Just about a year later, however, Shashua’s view evolved, and he co-authored a subsequent blog post on the subject, with the result that yet another year later (now 2025), Mobileye is now touting their own end-to-end AI use:

our compound AI system that blends end-to-end perception software with other key breakthroughs

What Mobileye has done is kept their modular architecture (not to be confused with an “AI model”) but rewritten some of the modules to employ end-to-end AI. So, it would be wrong to characterize their system as E2E AI, but specific tasks within that system are encapsulated into modules that use E2E AI. This still allows them to use their “glue code” and insert restrictions, etc. into the pipeline.

Mobileye points out that both they and Waymo use CAIS, while Musk claims Tesla is using a singular E2E AI implementation. We do know Tesla used to separate perception from driving policy, using AI for perception but using human-programmed algorithmic logic for driving policy.
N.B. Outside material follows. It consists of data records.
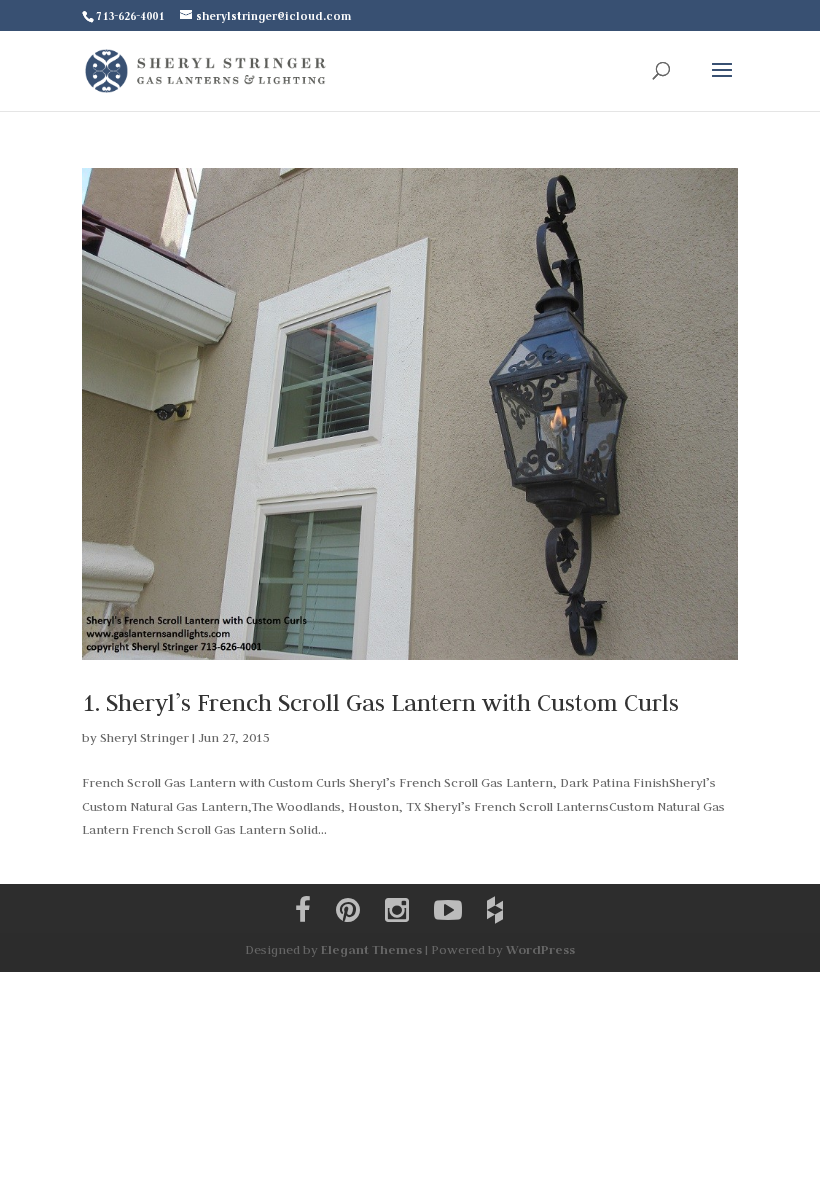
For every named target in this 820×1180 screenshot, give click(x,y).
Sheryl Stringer (144, 737)
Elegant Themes (371, 949)
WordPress (540, 949)
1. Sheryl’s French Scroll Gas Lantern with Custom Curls (380, 702)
They claim to have thrown away 300k lines of human-programmed code in favor of a monolithic E2E AI architecture.

In both blog entries I’ve linked above, Shashua attempts to level a number of criticisms against using E2E AI. For instance:

For controllability, end-to-end approaches are an engineering nightmare. Evidence shows that the performance of GPT-4 over time deteriorates as a result of attempts to keep improving the system. This can be attributed to phenomena like catastrophic forgetfulness and other artifacts of RLHF. Moreover, there is no way to guarantee “no lapse of judgement” for a fully neuronal system.

and

while it may be possible that with massive amounts of data and compute an end-to-end approach will converge to a sufficiently high MTBF, the current evidence does not look promising. Even the most advanced LLMs make embarrassing mistakes quite often. Will we trust them for making safety critical decisions?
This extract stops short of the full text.